El Estado ha ido tergiversando sus funciones; y en vez de ser garante de un sistema universitario público, ha enajenado su misión en el patrocinio y subsidio de universidades privadas que terminaron siendo bastiones del poder ejecutivo. Por tanto, se ha impuesto una doble discriminación: en la asignación de recursos y en el reclutamiento de profesionales para las acciones gubernamentales. Las universidades privadas bogotanas se han vuelto en las únicas aparentemente disponibles y capacitadas para proveer los miembros de los gabinetes ministeriales. Y aquí viene, en consecuencia, la discriminación siguiente: se ha establecido una cesura regional, una disimetría entre universidades privadas bogotanas y las universidades públicas regionales. Las universidades Externado, Andes, El Rosario, Javeriana (ancladas principalmente en Bogotá) usufructúan los grandes cargos en la dirección del Estado y proveen una mirada centralista y miope sobre los problemas nacionales.
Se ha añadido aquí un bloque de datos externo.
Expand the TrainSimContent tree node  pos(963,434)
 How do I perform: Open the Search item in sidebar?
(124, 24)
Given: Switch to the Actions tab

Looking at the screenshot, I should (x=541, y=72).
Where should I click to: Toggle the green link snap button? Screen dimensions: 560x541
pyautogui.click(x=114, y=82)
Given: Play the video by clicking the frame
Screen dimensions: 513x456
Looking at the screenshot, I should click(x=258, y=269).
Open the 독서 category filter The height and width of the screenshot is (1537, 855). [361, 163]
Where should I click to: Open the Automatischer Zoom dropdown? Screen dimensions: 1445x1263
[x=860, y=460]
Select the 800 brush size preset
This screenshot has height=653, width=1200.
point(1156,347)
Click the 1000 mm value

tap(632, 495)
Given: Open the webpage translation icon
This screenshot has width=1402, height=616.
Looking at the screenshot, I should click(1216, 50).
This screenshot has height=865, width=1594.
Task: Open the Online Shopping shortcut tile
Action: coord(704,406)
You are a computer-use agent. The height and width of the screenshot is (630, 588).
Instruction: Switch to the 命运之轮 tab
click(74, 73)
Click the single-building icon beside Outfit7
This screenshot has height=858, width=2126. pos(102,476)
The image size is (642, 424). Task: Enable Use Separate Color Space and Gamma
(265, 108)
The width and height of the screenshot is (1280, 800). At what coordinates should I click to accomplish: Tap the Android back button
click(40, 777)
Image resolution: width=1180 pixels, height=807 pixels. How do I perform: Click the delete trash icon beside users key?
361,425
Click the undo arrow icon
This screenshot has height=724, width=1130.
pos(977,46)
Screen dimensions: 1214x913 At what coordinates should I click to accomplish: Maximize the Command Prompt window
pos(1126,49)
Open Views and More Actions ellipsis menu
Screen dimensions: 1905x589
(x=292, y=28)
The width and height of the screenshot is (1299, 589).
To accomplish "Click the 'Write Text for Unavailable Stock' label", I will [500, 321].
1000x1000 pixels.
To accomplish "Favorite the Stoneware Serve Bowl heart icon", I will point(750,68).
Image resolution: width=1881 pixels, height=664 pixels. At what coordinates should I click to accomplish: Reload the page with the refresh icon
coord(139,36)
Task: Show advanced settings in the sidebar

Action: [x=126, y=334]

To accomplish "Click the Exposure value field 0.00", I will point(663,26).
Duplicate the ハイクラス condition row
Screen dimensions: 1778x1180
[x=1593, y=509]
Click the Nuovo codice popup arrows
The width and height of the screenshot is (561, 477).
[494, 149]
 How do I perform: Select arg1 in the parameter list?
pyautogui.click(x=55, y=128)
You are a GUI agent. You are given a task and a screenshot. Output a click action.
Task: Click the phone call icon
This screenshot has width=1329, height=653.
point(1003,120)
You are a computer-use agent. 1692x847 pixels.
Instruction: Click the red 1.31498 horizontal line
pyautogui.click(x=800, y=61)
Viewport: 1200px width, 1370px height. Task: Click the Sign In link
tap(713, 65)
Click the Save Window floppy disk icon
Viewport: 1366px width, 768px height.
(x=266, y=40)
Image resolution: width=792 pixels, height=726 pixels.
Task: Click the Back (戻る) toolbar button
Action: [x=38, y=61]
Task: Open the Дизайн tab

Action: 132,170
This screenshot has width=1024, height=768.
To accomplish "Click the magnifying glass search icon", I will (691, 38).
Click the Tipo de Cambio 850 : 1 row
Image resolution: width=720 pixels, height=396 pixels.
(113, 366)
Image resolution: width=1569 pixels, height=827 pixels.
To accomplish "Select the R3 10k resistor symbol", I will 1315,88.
Las universidades regionales han ido quedando reducidas al recortado juego de las disputas locales por proyectos gubernamentales de bajo alcance.
El Estado ha sido, pues, acaparado por el centralismo de unas cuantas instituciones universitarias privadas que, con mucha dificultad, perciben la complejidad y variedad del país. De ahí que una de las tareas inmediatas consista en redefinir las prioridades de financiación del Estado y en la creación de una política de fomento de la educación universitaria según un sistema nacional de universidades públicas. Volver a poner el acento en lo público hace parte de la nueva agenda de un país que ha volteado la página del conflicto armado y que puede, por fin, pensar en políticas públicas de educación en todos los niveles.
El presidente Duque tiene la oportunidad histórica de anunciar una etapa nueva en la organización de un sistema estatal de enseñanza universitaria. Poner la educación superior en la agenda de prioridades organizativas del Estado colombiano puede guiarnos hacia una voluntad de otorgarle a la juventud las posibilidades de formación que no ha tenido; de permitirles a los artistas, a los escritores, a los humanistas, a los científicos sociales un ambiente propicio para la creación, el pensamiento, la investigación y la escritura.
Eduque, señor presidente Duque, eduque.